# Exercise goal
In the listing below, count each line containing "heading" and answer with the count only.

# Data provided
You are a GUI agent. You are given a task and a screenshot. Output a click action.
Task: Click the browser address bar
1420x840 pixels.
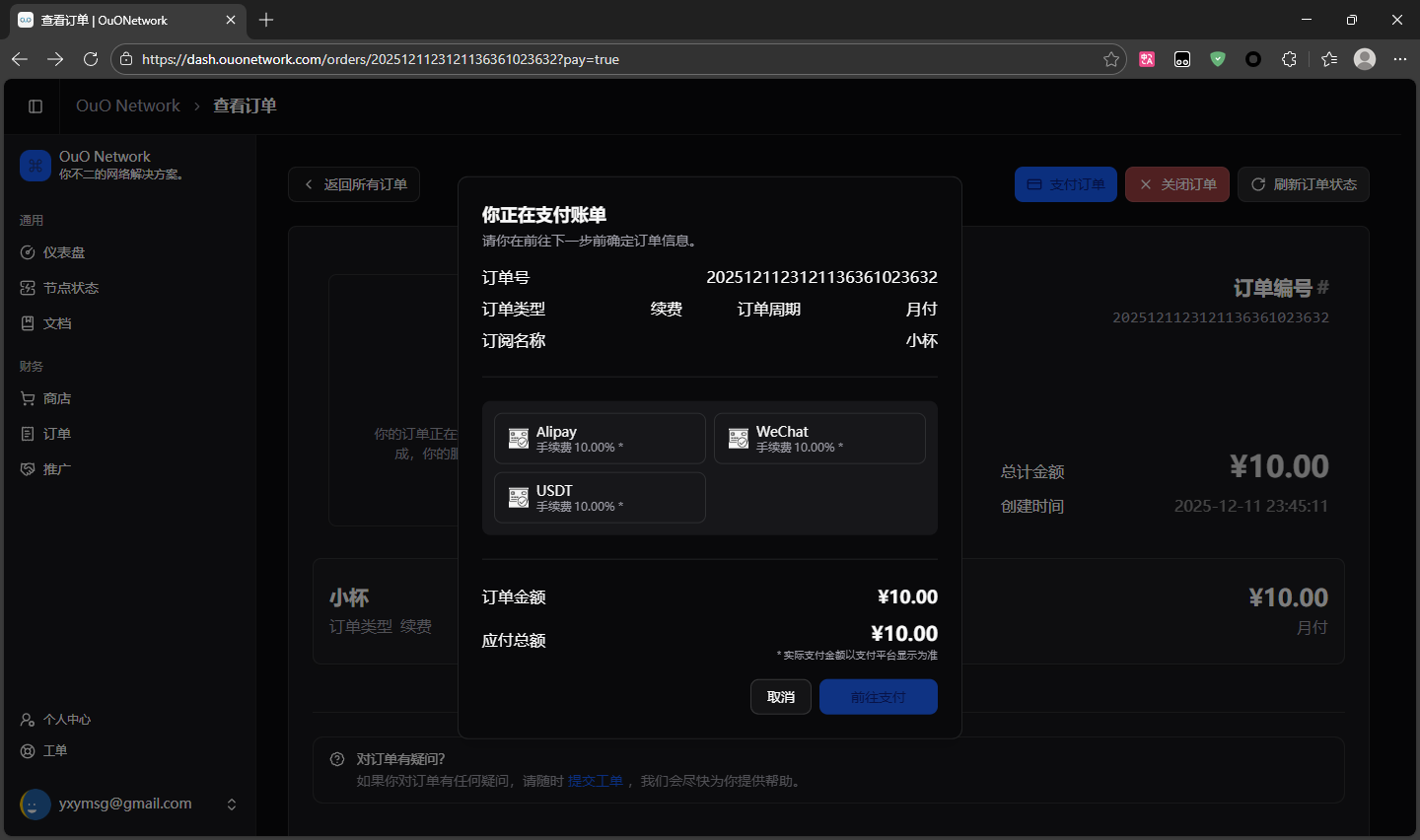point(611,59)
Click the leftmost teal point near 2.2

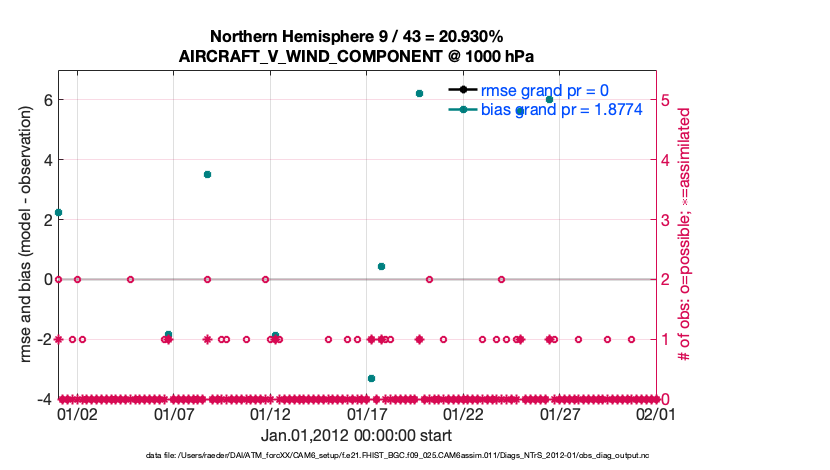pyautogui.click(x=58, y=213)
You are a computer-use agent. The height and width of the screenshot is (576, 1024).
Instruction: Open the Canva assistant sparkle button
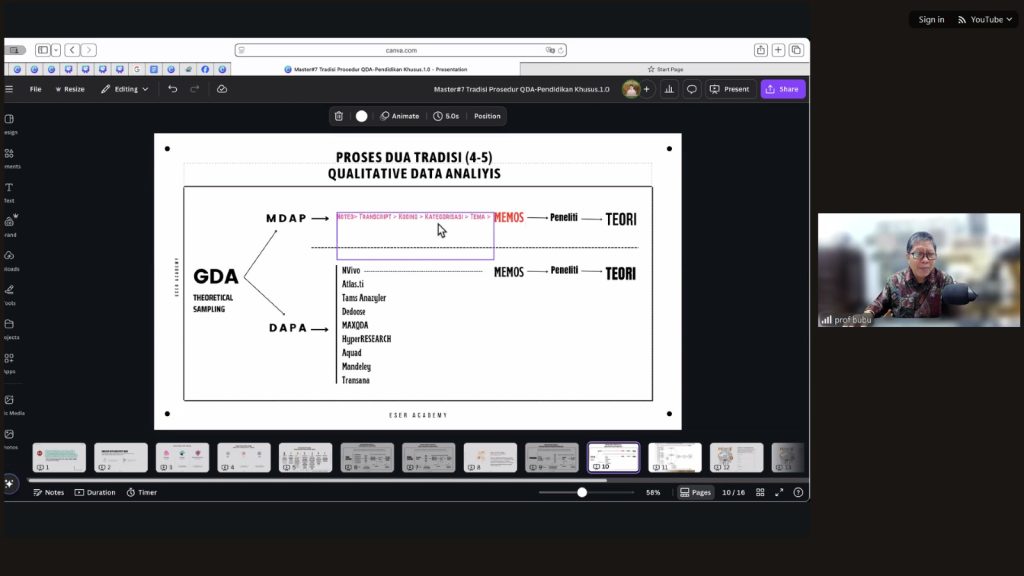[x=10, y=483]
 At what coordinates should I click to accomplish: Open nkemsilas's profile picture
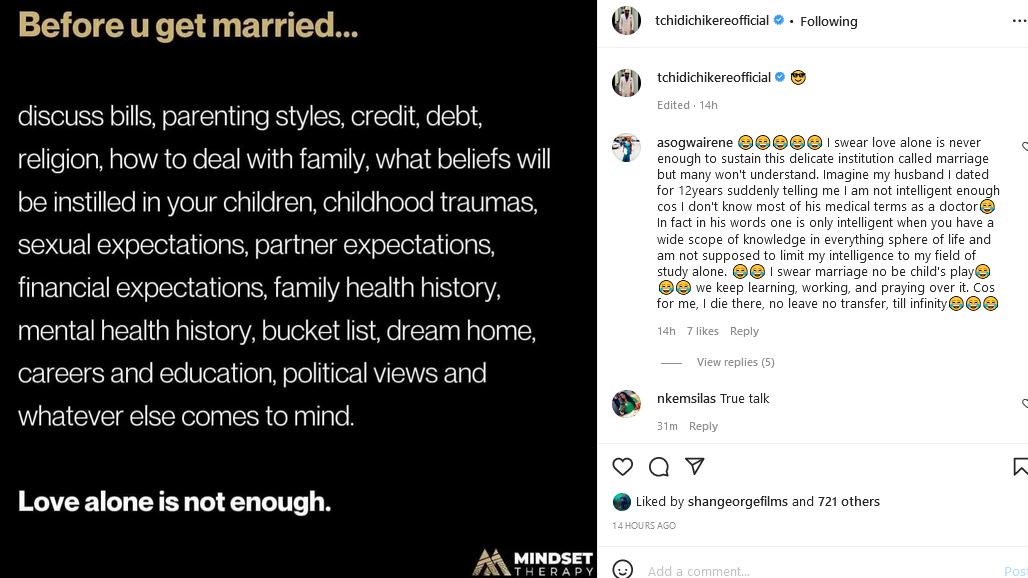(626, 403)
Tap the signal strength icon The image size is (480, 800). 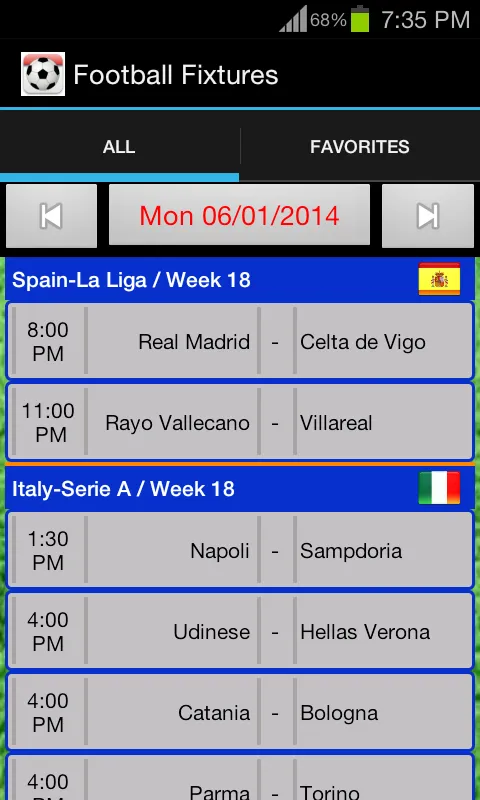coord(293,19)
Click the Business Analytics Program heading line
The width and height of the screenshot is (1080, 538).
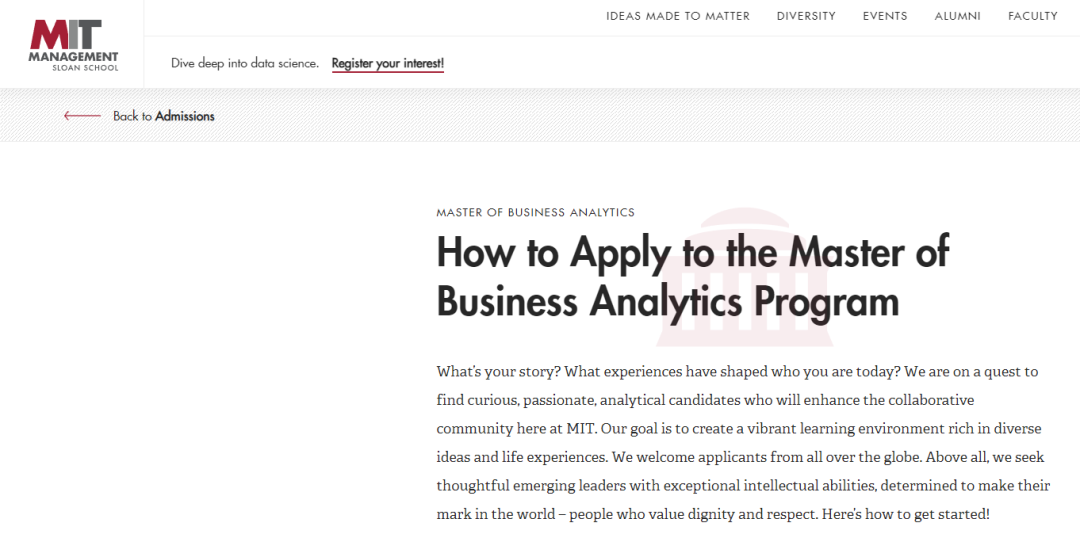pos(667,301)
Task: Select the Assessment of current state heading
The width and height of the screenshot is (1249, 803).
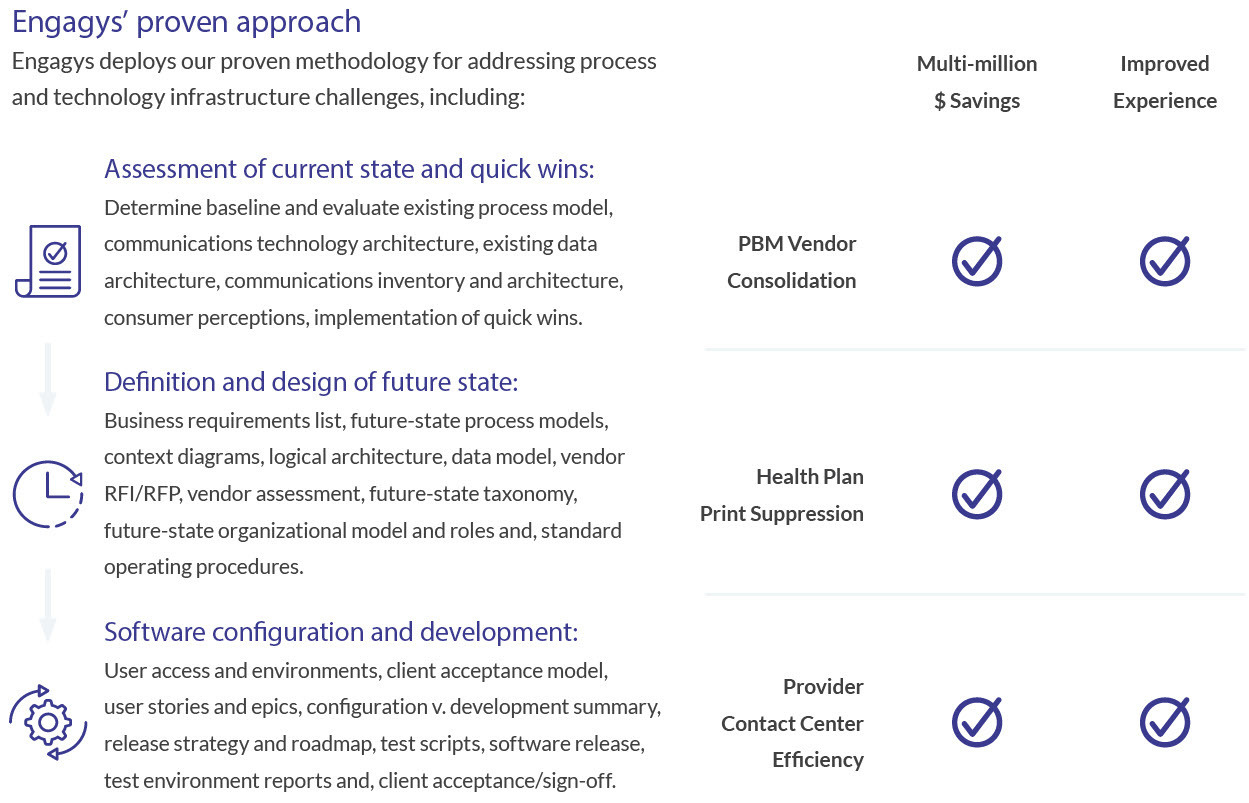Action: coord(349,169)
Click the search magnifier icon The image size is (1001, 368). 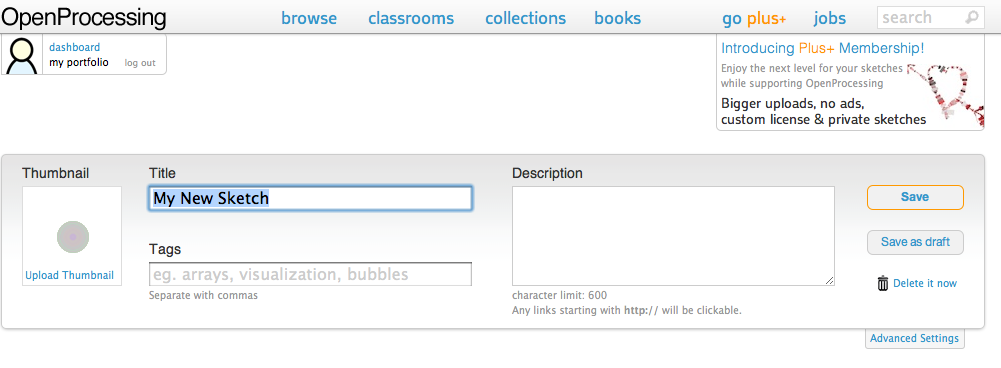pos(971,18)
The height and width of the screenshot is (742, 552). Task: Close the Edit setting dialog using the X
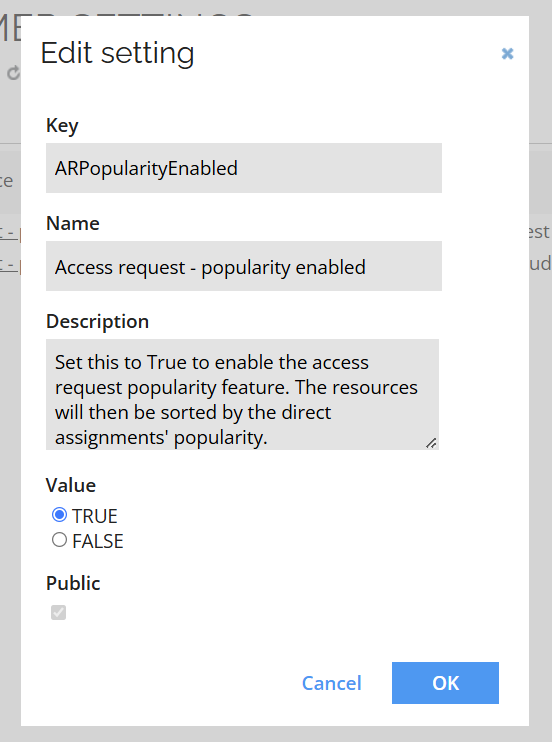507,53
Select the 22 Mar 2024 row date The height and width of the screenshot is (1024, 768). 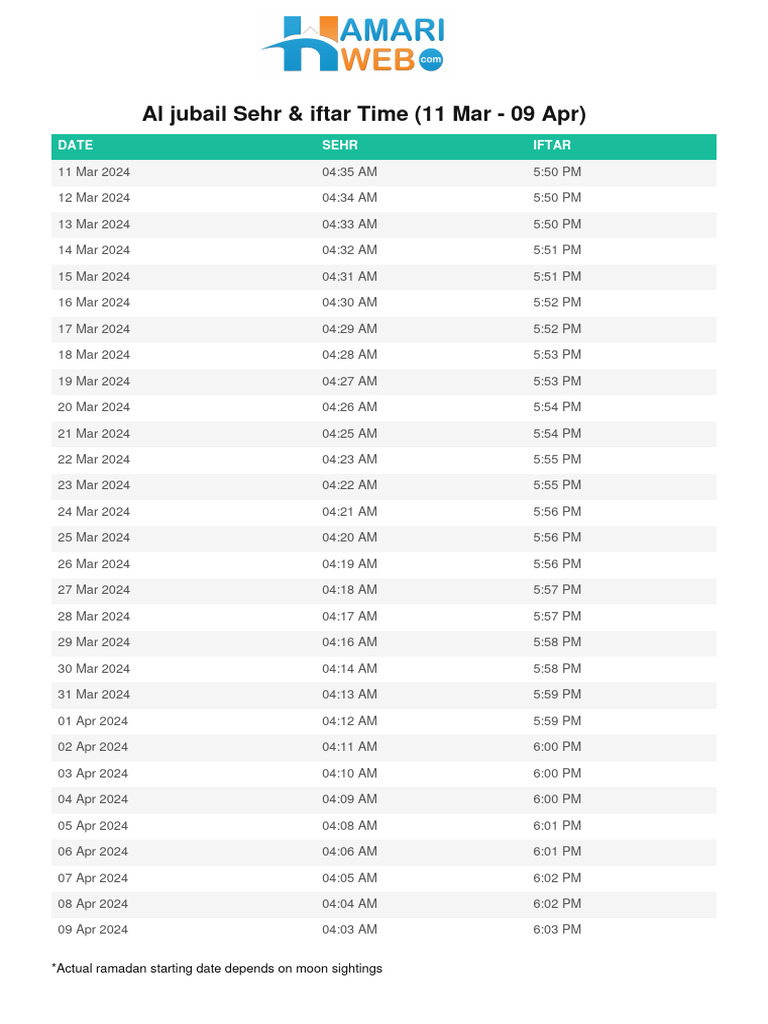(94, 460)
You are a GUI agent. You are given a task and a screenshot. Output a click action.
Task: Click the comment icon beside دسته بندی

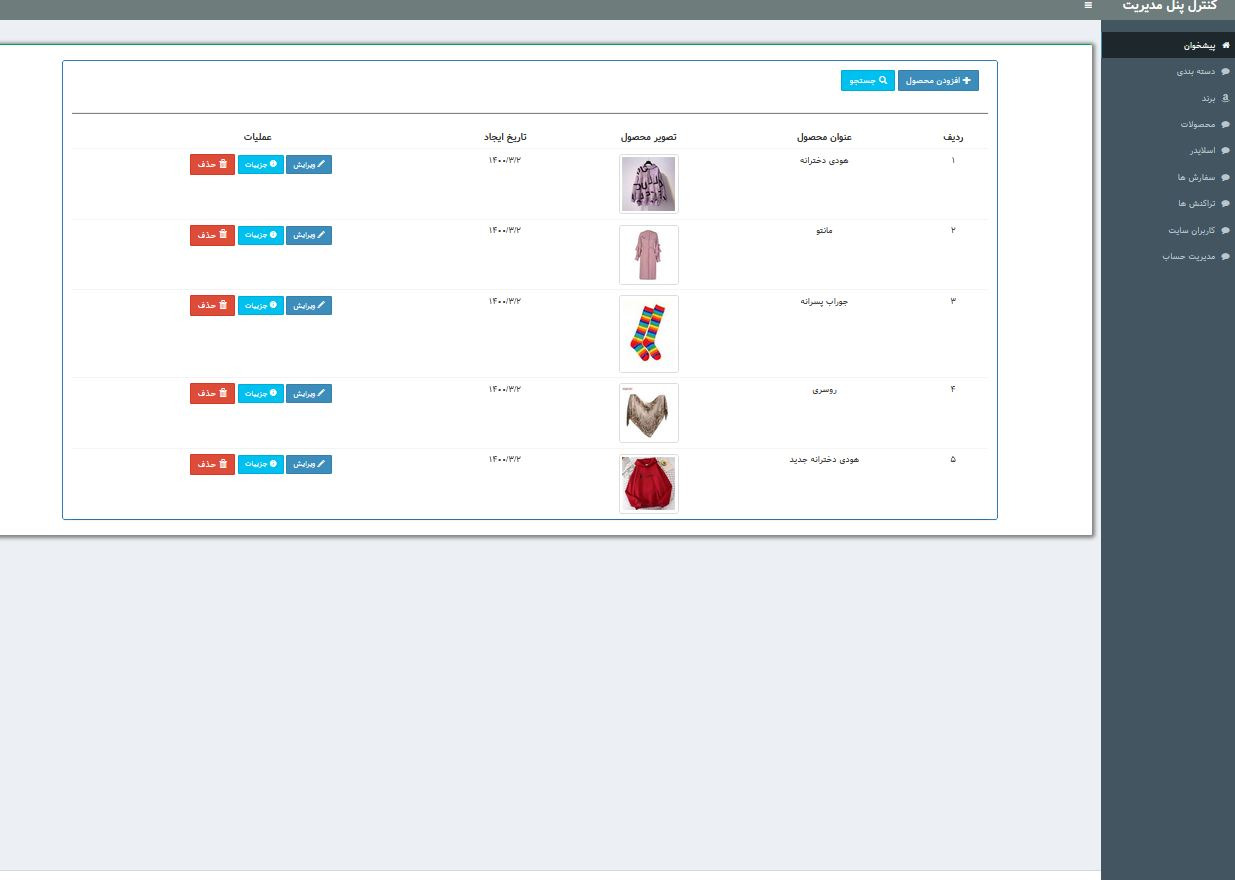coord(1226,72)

# Your response
2